The study found that short term and moderately intense interventions stimulated third grade students from public schools in Nashville to get involved in activities such as soccer and swimming, instead of watching television.
After the intervention, consisting of moderate and intense aerobic exercises and non-competitive games designed to get all children involved, African American children, especially girls, increased their activity the most. The intervention was made up of 24 twenty-minute sessions held over the span of eight weeks.
"This modest school intervention lasting eight weeks changed and improved the intensity levels of current exercise programs in these schools. It also benefited the children by stimulating them to do more vigorous physical activity instead of the sedentary activities that can be done at home," explained Tom H, Cook, assistant professor at Vanderbilt and author of the study.

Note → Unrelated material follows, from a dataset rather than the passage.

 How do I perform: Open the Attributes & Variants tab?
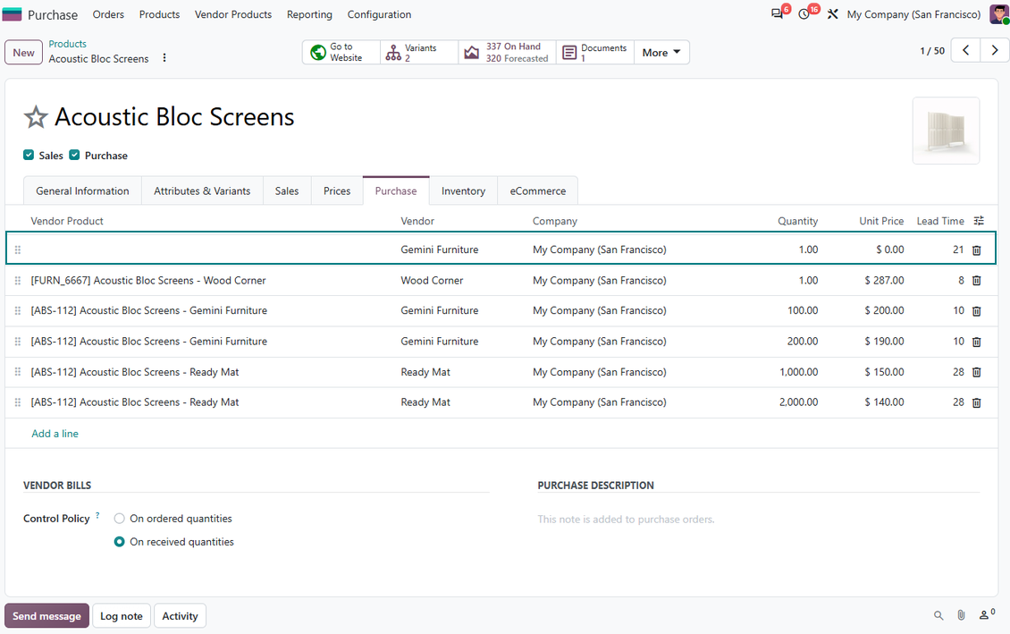202,191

Before the intervention, around 24% of the children claimed to have sedentary behaviors such as reading, playing videogames and watching too much television. After the intervention, the number decreased to 16%. They also found that more than 13% of the students who claimed to have a moderate level of physical activity before the intervention, became involved in more vigorous activities after the intervention was carried out.
The findings were presented on Wednesday in a scientific meeting of the American Heart Association in New Orleans.